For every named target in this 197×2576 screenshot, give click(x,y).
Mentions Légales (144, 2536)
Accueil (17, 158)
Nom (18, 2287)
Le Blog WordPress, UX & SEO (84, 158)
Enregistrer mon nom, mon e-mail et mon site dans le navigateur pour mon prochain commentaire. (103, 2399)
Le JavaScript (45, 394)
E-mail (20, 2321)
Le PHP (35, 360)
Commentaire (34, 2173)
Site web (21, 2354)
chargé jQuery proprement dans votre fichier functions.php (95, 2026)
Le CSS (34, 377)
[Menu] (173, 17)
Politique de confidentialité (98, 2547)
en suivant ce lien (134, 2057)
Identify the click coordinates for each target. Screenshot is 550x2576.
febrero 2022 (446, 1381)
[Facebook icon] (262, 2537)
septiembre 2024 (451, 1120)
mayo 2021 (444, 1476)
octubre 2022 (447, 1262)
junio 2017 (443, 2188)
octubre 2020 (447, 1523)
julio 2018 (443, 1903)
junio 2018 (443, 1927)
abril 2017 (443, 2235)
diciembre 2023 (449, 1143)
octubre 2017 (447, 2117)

......

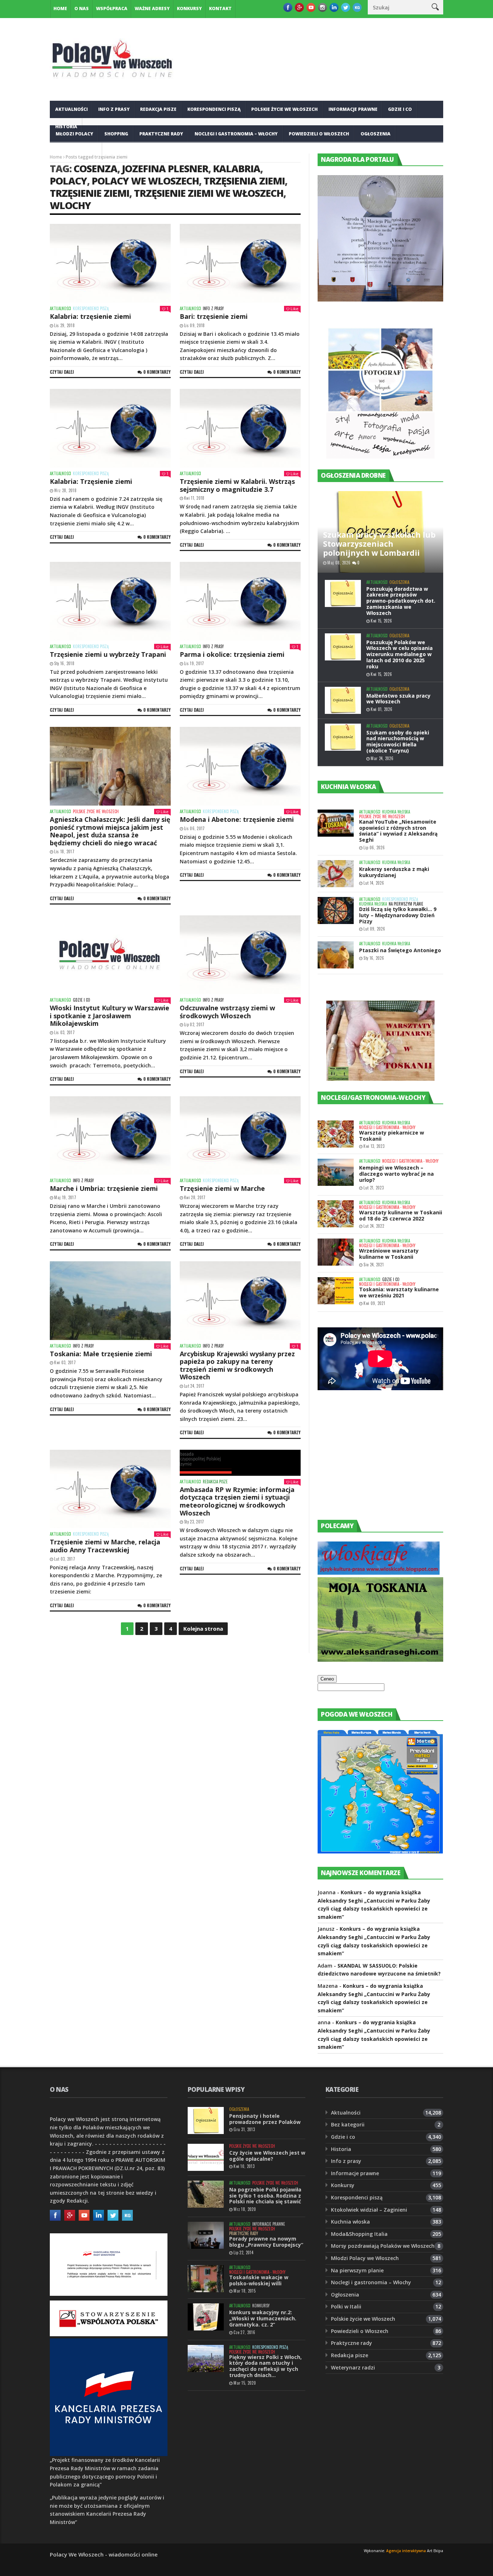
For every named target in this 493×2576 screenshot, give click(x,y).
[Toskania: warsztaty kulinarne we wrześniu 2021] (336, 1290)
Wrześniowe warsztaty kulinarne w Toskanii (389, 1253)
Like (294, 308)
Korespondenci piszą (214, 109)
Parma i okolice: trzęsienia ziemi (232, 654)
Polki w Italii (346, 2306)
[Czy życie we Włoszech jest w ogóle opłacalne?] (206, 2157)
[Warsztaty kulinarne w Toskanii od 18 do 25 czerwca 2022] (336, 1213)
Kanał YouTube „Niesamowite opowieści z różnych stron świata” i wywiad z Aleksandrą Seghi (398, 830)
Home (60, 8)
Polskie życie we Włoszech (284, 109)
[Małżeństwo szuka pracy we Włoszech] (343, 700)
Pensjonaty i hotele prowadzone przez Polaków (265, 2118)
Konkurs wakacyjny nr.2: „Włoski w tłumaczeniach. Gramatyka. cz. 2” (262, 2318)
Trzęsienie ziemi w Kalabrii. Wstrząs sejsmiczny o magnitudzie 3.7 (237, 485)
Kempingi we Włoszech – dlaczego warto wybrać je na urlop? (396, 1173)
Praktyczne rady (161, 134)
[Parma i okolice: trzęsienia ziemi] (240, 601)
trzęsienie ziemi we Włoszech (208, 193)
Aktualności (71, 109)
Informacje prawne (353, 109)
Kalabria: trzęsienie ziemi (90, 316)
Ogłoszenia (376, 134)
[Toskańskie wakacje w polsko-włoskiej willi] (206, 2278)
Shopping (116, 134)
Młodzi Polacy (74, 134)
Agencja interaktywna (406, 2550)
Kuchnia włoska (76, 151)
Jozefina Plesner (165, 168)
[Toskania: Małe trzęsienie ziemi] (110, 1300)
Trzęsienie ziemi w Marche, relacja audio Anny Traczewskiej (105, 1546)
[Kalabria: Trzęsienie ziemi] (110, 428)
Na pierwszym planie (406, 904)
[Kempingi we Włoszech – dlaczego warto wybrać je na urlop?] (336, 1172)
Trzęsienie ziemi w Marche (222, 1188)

......

All that belongs in the answer is the run of lines above from the line containing "For every named target in this 197×2576" through the line containing "octubre 2017 (447, 2117)", exactly as written.

## Response to this exercise
For every named target in this 197×2576 screenshot, give click(x,y).
Mentions Légales (144, 2536)
Accueil (17, 158)
Nom (18, 2287)
Le Blog WordPress, UX & SEO (84, 158)
Enregistrer mon nom, mon e-mail et mon site dans le navigateur pour mon prochain commentaire. (103, 2399)
Le JavaScript (45, 394)
E-mail (20, 2321)
Le PHP (35, 360)
Commentaire (34, 2173)
Site web (21, 2354)
chargé jQuery proprement dans votre fichier functions.php (95, 2026)
Le CSS (34, 377)
[Menu] (173, 17)
Politique de confidentialité (98, 2547)
en suivant ce lien (134, 2057)
Identify the click coordinates for each target. Screenshot is 550x2576.
febrero 2022 (446, 1381)
[Facebook icon] (262, 2537)
septiembre 2024 (451, 1120)
mayo 2021 (444, 1476)
octubre 2022 (447, 1262)
junio 2017 (443, 2188)
octubre 2020 (447, 1523)
julio 2018 (443, 1903)
junio 2018 (443, 1927)
abril 2017 (443, 2235)
diciembre 2023 (449, 1143)
octubre 2017 (447, 2117)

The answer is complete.